Personal information
- Full name: Norman Doncaster Noble
- Born: 2 March 1881 Lucknow, North-Western Provinces, British India
- Died: 21 September 1955 (aged 74) Hartlip, Kent, England
- Batting: Unknown
- Bowling: Unknown

Domestic team information
- 1922: Scotland

Career statistics
| Competition | First-class |
| Matches | 1 |
| Runs scored | 53 |
| Batting average | 26.50 |
| 100s/50s | –/– |
| Top score | 38 |
| Balls bowled | 12 |
| Wickets | 0 |
| Bowling average | – |
| 5 wickets in innings | – |
| 10 wickets in match | – |
| Best bowling | – |
| Catches/stumpings | 2/– |
- Source: ESPNcricinfo, 20 October 2022

= Norman Noble =

Scottish cricketer

Norman Doncaster Noble (2 March 1881 — 21 September 1955) was a Scottish first-class cricketer and British Army officer.

The son of Colonel Charles Noble of the Bengal Staff Corps, he was born in Lucknow of British India in March 1881. He was educated in Scotland at the Edinburgh Academy, before going up to the Royal Military Academy, Woolwich. He graduated into the Royal Engineers as a second lieutenant in July 1899. He gained his first promotion to lieutenant in May 1902, later gaining promotion to captain in August 1908. Noble married Madeleine Arbuthnot at St Luke's Church in Chelsea in April 1912. He served in the First World War, during which he was decorated with the Distinguished Service Order in January 1916. He was promoted to major in April of the same year, with promotion to the temporary rank of lieutenant colonel following in March 1918, which he relinquished in October of the same year.

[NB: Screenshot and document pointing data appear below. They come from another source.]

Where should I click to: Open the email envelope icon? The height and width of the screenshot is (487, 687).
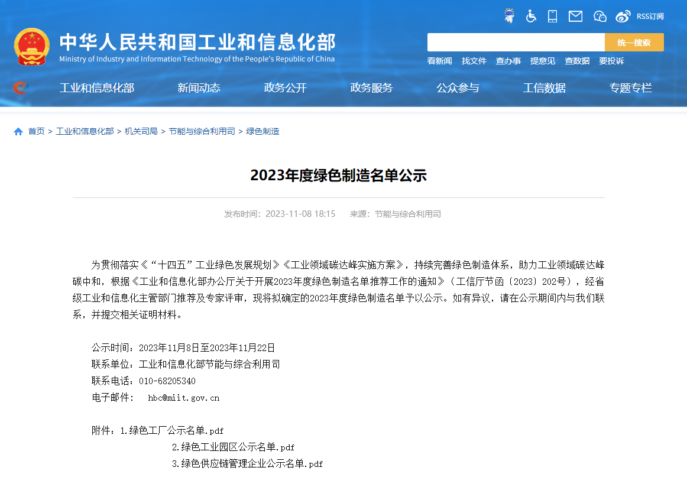tap(575, 16)
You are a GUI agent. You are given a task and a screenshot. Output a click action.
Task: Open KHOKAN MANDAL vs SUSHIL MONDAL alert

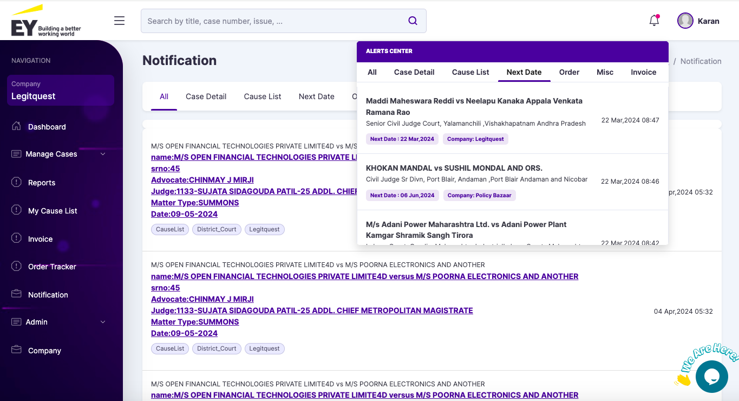click(454, 168)
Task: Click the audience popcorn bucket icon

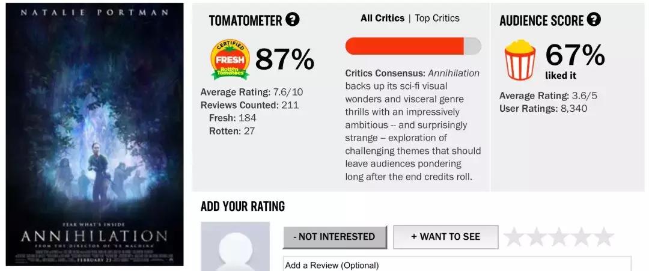Action: click(x=519, y=59)
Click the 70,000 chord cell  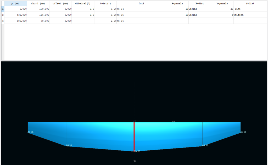[x=38, y=21]
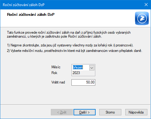Click the Rok label
This screenshot has width=151, height=119.
coord(54,73)
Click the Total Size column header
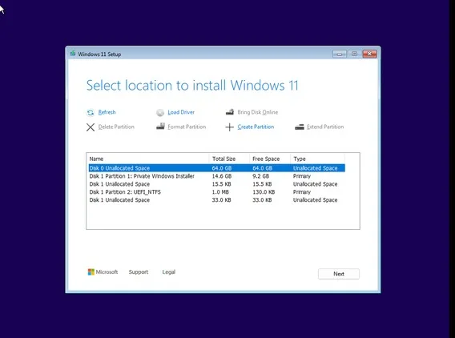This screenshot has height=338, width=455. [x=229, y=159]
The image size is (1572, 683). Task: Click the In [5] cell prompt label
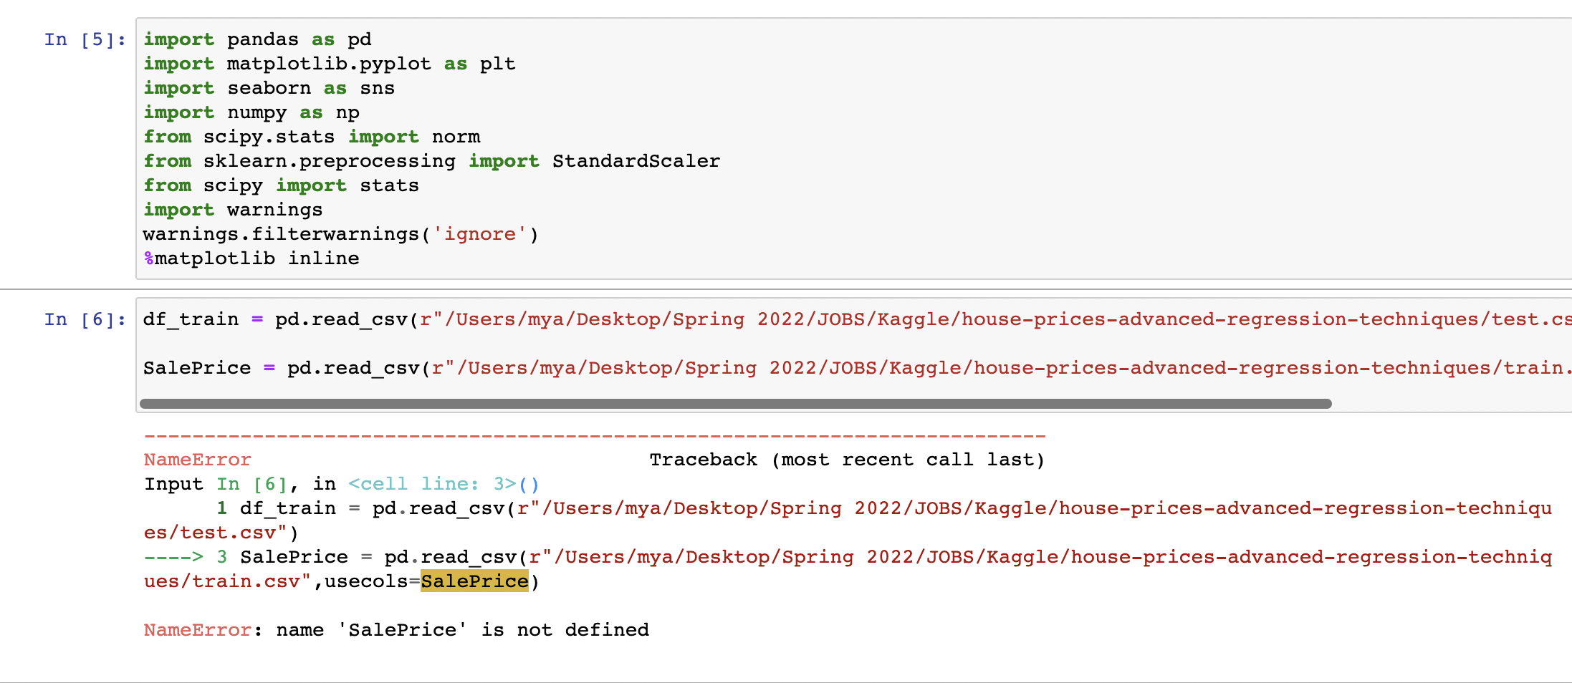pyautogui.click(x=84, y=39)
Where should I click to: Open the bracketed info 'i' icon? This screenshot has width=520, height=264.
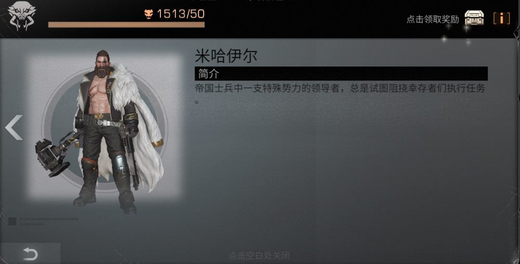coord(501,18)
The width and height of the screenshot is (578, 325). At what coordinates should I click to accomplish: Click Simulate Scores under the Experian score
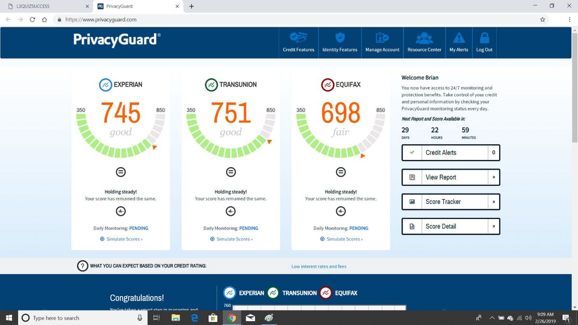pos(120,239)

Noble was a keen club cricketer, who played in Scotland for Grange, having previously played regimental cricket for the Royal Engineers. Following the war, he made a single appearance in first-class cricket for Scotland against Ireland at Glasgow in 1922. Batting twice in the match, he was dismissed for 15 runs in the Scotland first innings by Lawrence Walker, while in their second innings he was dismissed for 38 runs by Gustavus Kelly, which was the highest score of the Scottish innings. His career in the Royal Engineers continued following the end of the war, with Noble gaining promotion to lieutenant colonel in January 1925. He was seconded to the Eastern Command of the British Indian Army in April 1925, an appointment which lasted until October 1928. He was promoted to colonel in April 1929. Having been placed on the half-pay list, Noble was appointed as the officer in command of the Record and Pay Office for the Royal Engineers in August 1930, later retiring in August 1934. He died in September 1955 in England at Hartlip, Kent.